Commitment to diversity brings new students to campus
For international students, the University of Denver has long been an attractive option, but in recent years, interest in the institution has grown dramatically.
In 2010–11, said Marjorie Smith, associate dean for international admissions, the University saw an increase in undergraduate applications and enrollments from China, Ecuador, El Salvador, Guatemala, Indonesia, Italy, Pakistan, Sri Lanka, Turkey and Venezuela.
There were 1,757 international undergraduate applications for the class enrolling in fall 2011, a 29 percent increase over the previous year. Of those students, DU accepted 717, a 25 percent increase. International graduate applications hit 2,668, a 21 percent increase, and DU accepted 816, a 32 percent increase.
Not surprisingly, world events affect DU’s international recruiting and its student body. For example, DU now has one of the largest Libyan student populations in the country, but due to the country’s recent instability, Smith doesn’t expect many new Libyan students this fall. (In 2010–11, DU enrolled about 60 students from Libya, many of whom were sponsored by their government. When, in February 2011, the U.S. froze Libyan assets held in American financial institutions, DU’s International Student and Scholar Services staff worked with the students to help them find ways to continue their studies and cope with the news from home.)
Smith attributes the interest in DU among international students to the University’s commitment to their educational experience and to the value it places on their contributions to the campus’ intellectual life.
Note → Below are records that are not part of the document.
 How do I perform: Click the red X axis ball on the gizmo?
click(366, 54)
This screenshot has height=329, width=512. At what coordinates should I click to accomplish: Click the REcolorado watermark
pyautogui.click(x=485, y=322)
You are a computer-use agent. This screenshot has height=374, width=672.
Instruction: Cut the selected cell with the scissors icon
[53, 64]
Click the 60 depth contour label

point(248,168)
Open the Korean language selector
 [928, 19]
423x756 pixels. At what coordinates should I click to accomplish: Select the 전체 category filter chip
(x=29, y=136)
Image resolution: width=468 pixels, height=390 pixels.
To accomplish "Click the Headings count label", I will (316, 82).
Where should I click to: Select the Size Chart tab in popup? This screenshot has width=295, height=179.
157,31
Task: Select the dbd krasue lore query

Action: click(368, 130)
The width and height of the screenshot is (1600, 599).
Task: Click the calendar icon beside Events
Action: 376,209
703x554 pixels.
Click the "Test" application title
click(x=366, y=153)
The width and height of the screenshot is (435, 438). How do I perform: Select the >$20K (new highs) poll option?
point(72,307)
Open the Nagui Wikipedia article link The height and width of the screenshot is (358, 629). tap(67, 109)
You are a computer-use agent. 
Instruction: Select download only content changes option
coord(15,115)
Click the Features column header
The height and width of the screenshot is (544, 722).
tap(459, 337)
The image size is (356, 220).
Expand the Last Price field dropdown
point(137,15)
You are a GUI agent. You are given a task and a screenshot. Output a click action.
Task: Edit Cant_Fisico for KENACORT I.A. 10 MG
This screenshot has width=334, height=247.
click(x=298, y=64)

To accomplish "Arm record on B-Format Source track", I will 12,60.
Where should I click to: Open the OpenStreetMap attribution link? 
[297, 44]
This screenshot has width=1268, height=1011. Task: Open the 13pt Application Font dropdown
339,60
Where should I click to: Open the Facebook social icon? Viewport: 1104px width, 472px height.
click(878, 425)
“So many universities look at international student enrollments as a profit center,” Smith said. “That is not the University of Denver’s perspective.” Instead, DU recruits international students because it welcomes the diverse perspectives they bring to campus, as well as the opportunity to influence the lives of people who will work in key positions and professions in their countries.
As testimony to DU’s interest in diversity, the institution recently began offering a new incentive scholarship to certain international students. “This year, we offered 50 students an international diversity award,” she said. “Of those, 15 took us up on it. These are 15 students we probably would not have enrolled without the award.”
Smith expects international interest in DU to mushroom in 2012 when it hosts the 2012 Overseas Association of College Admissions Counselors. That event will bring 800 participants, more than half of whom are high school counselors in overseas secondary schools. The other half includes international admissions officers from around the world.